As movências da escrita
Do início de cada letra que se realiza no encontro potente do papel e o instrumento (lápis, caneta ou até mesmo o cursor do mouse), a escrita é um movimento - dança - instante de criação e destruição que se perpetua no infinito transitório da temporalidade. Enquanto escrevo, inscrevo-me e sou fora de mim, colocando para fora o que o interno solicita a encontrar. É uma saída, como também é uma chegada - mundos confluem e a vida habita em suas mais variadas formas.
Pois bem, cá estou!
Desloco-me interna e externamente, embora parada, e o medo do despertencer me sublima: pertenço a tudo e isto basta.
Estar fora de casa é, sobretudo, essencial para que me entenda como ser - andante, movente, dançante.
Sempre tive receios e inseguranças com o estar fixo a algo. E nunca estive.
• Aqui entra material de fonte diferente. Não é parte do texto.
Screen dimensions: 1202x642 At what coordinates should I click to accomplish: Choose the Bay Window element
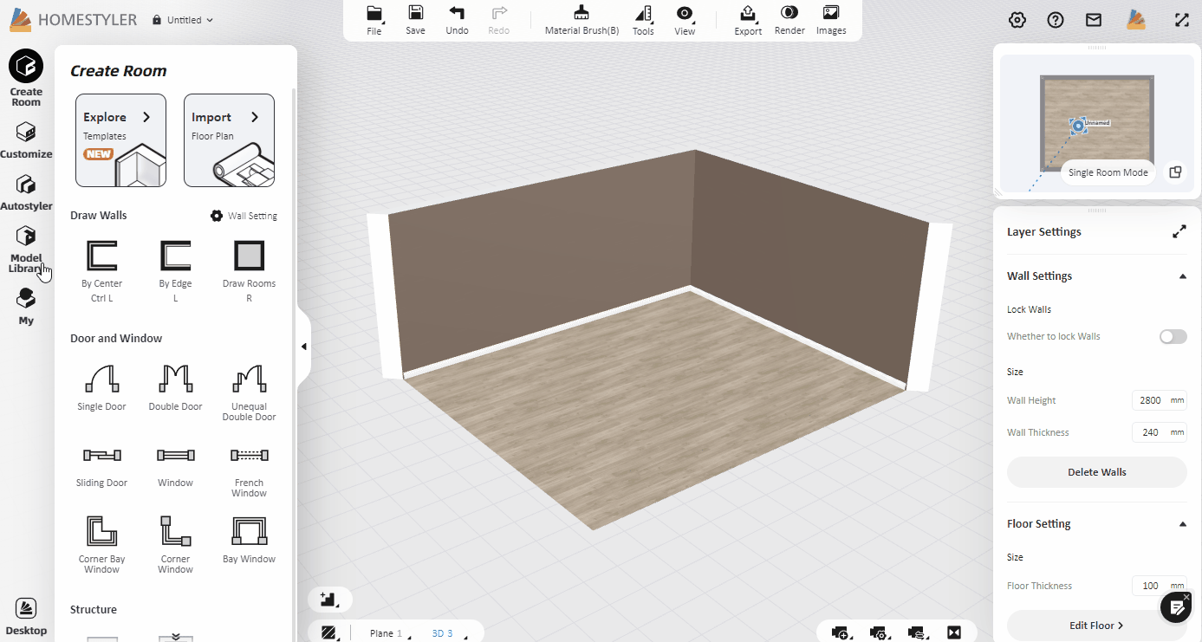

É certo que, emocionalmente, toda água em seu movimento deixa e leva um pouco de todo lugar que passa. Sou assim. Não me recordava. Por muito tempo me senti querendo ficar - será que a água, de alguma forma ou em algum momento, tenha se sentido assim?
Mistérios.
Assim como o desconhecido do próximo traço da escrita a se tornar letra, podendo vir ou não a se completar, sendo o potente instante do vir a ser que se torna ser. Sendo.